──────── Data to process
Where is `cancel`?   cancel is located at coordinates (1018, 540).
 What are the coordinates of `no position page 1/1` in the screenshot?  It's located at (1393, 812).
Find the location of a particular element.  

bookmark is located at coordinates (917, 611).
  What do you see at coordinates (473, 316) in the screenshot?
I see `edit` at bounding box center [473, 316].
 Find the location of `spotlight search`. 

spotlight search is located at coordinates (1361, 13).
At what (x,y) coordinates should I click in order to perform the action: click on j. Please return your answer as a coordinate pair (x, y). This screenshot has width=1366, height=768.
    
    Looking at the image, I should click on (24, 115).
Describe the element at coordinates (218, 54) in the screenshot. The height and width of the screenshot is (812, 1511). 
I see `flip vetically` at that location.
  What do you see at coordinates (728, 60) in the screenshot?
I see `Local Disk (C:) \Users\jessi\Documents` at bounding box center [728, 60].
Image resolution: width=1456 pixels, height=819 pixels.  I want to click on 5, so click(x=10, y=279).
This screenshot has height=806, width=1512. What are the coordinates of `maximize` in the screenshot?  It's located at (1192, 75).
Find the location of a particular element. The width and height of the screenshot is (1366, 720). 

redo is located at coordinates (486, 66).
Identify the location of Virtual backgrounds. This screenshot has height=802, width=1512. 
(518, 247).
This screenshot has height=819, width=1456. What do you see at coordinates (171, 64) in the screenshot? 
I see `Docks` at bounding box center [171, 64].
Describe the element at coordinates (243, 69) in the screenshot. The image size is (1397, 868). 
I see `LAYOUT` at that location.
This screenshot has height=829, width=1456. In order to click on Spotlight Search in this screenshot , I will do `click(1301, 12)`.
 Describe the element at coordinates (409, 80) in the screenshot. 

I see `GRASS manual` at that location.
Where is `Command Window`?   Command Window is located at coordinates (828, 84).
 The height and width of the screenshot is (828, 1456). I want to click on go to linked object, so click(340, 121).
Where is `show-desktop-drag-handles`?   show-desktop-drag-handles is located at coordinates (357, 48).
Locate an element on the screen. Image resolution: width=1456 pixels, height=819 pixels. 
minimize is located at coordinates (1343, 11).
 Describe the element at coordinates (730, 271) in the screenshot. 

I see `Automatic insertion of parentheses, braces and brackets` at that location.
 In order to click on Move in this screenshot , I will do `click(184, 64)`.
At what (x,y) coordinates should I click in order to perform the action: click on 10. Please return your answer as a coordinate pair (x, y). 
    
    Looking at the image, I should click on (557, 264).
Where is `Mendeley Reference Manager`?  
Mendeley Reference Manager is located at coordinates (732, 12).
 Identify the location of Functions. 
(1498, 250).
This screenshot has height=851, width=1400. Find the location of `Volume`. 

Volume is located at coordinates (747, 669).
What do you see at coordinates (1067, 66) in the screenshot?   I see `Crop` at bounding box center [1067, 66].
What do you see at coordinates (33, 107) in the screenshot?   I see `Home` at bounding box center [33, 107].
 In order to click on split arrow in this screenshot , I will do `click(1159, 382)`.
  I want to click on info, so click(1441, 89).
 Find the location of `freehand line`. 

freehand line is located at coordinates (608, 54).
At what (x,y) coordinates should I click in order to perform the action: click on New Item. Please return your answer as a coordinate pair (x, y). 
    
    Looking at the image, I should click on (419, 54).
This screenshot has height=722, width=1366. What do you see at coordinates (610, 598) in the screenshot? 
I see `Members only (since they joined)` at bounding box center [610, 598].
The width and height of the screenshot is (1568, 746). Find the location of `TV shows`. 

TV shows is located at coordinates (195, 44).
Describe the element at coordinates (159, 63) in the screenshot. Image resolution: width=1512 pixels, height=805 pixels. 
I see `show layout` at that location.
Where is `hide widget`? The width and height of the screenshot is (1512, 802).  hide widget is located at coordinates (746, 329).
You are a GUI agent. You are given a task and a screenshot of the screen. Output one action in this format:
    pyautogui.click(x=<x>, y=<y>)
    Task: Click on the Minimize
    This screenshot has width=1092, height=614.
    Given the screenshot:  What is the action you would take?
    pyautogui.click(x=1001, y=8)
────────────────
▸ **Objective**: Copy all of the rows above word for word, without changing anything.

▸ **In response**:
Where is `cancel`?   cancel is located at coordinates (1018, 540).
 What are the coordinates of `no position page 1/1` in the screenshot?  It's located at (1393, 812).
Find the location of a particular element.  

bookmark is located at coordinates (917, 611).
  What do you see at coordinates (473, 316) in the screenshot?
I see `edit` at bounding box center [473, 316].
 Find the location of `spotlight search`. 

spotlight search is located at coordinates (1361, 13).
At what (x,y) coordinates should I click in order to perform the action: click on j. Please return your answer as a coordinate pair (x, y). This screenshot has width=1366, height=768.
    
    Looking at the image, I should click on (24, 115).
Describe the element at coordinates (218, 54) in the screenshot. The height and width of the screenshot is (812, 1511). 
I see `flip vetically` at that location.
  What do you see at coordinates (728, 60) in the screenshot?
I see `Local Disk (C:) \Users\jessi\Documents` at bounding box center [728, 60].
Image resolution: width=1456 pixels, height=819 pixels.  I want to click on 5, so click(x=10, y=279).
This screenshot has height=806, width=1512. What are the coordinates of `maximize` in the screenshot?  It's located at (1192, 75).
Find the location of a particular element. The width and height of the screenshot is (1366, 720). 

redo is located at coordinates (486, 66).
Identify the location of Virtual backgrounds. This screenshot has height=802, width=1512. 
(518, 247).
This screenshot has height=819, width=1456. What do you see at coordinates (171, 64) in the screenshot? 
I see `Docks` at bounding box center [171, 64].
Describe the element at coordinates (243, 69) in the screenshot. The image size is (1397, 868). 
I see `LAYOUT` at that location.
This screenshot has height=829, width=1456. In order to click on Spotlight Search in this screenshot , I will do `click(1301, 12)`.
 Describe the element at coordinates (409, 80) in the screenshot. 

I see `GRASS manual` at that location.
Where is `Command Window`?   Command Window is located at coordinates (828, 84).
 The height and width of the screenshot is (828, 1456). I want to click on go to linked object, so click(340, 121).
Where is `show-desktop-drag-handles`?   show-desktop-drag-handles is located at coordinates (357, 48).
Locate an element on the screen. Image resolution: width=1456 pixels, height=819 pixels. 
minimize is located at coordinates (1343, 11).
 Describe the element at coordinates (730, 271) in the screenshot. 

I see `Automatic insertion of parentheses, braces and brackets` at that location.
 In order to click on Move in this screenshot , I will do `click(184, 64)`.
At what (x,y) coordinates should I click in order to perform the action: click on 10. Please return your answer as a coordinate pair (x, y). 
    
    Looking at the image, I should click on (557, 264).
Where is `Mendeley Reference Manager`?  
Mendeley Reference Manager is located at coordinates (732, 12).
 Identify the location of Functions. 
(1498, 250).
This screenshot has height=851, width=1400. Find the location of `Volume`. 

Volume is located at coordinates (747, 669).
What do you see at coordinates (1067, 66) in the screenshot?   I see `Crop` at bounding box center [1067, 66].
What do you see at coordinates (33, 107) in the screenshot?   I see `Home` at bounding box center [33, 107].
 In order to click on split arrow in this screenshot , I will do `click(1159, 382)`.
  I want to click on info, so click(1441, 89).
 Find the location of `freehand line`. 

freehand line is located at coordinates (608, 54).
At what (x,y) coordinates should I click in order to perform the action: click on New Item. Please return your answer as a coordinate pair (x, y). 
    
    Looking at the image, I should click on (419, 54).
This screenshot has height=722, width=1366. What do you see at coordinates (610, 598) in the screenshot? 
I see `Members only (since they joined)` at bounding box center [610, 598].
The width and height of the screenshot is (1568, 746). Find the location of `TV shows`. 

TV shows is located at coordinates (195, 44).
Describe the element at coordinates (159, 63) in the screenshot. Image resolution: width=1512 pixels, height=805 pixels. 
I see `show layout` at that location.
Where is `hide widget`? The width and height of the screenshot is (1512, 802).  hide widget is located at coordinates (746, 329).
You are a GUI agent. You are given a task and a screenshot of the screen. Output one action in this format:
    pyautogui.click(x=<x>, y=<y>)
    Task: Click on the Minimize
    This screenshot has width=1092, height=614.
    Given the screenshot:  What is the action you would take?
    pyautogui.click(x=1001, y=8)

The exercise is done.